*Aim of the exercise:* Beginning at the line with "1072x401 pixels. Task: Click", please repeat each line exactly through the end of the records below, including that first line and the last, but no pictures.

━━━━━━━━━━

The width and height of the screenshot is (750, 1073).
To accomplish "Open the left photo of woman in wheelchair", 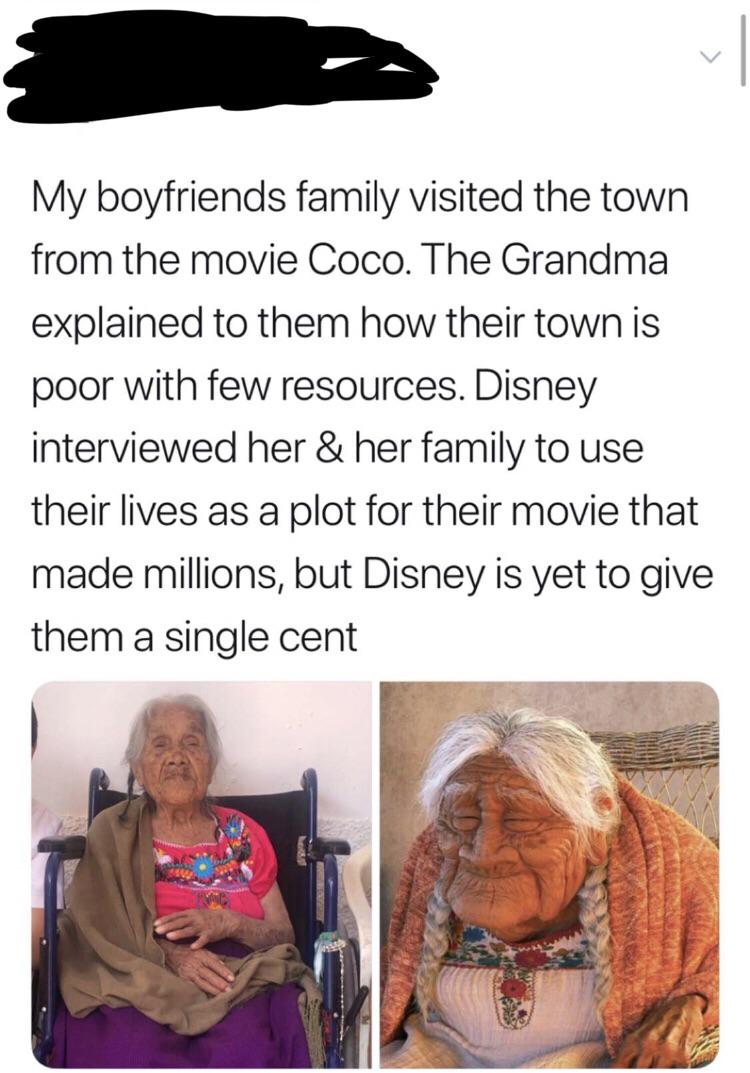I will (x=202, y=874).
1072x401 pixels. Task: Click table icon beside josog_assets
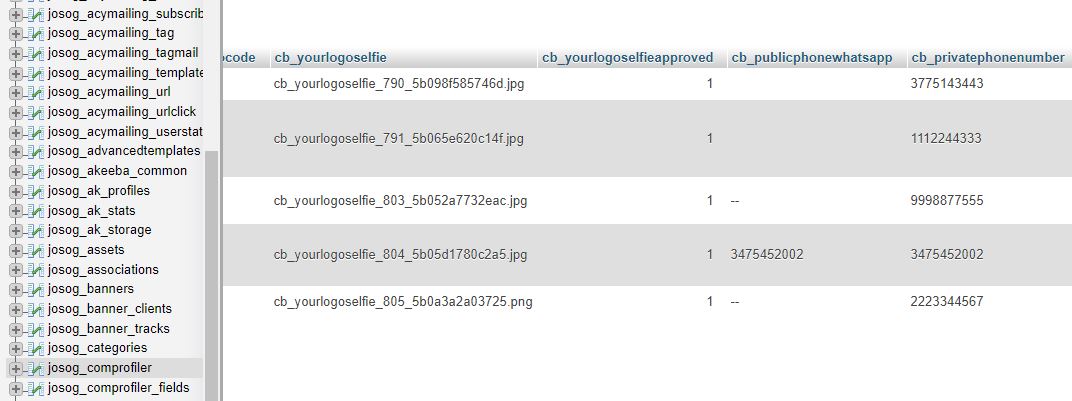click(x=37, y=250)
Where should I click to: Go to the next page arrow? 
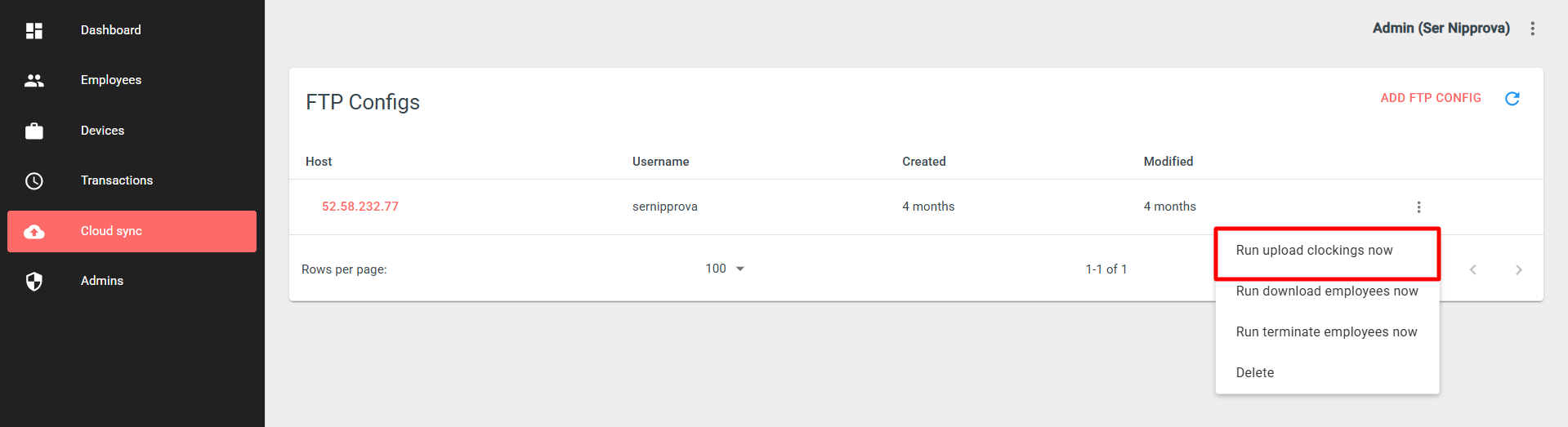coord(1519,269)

━━━━━━━━━━

*Result of this task:*
1072x401 pixels. Task: Click table icon beside josog_assets
click(x=37, y=250)
Where should I click to: Go to the next page arrow? 
coord(1519,269)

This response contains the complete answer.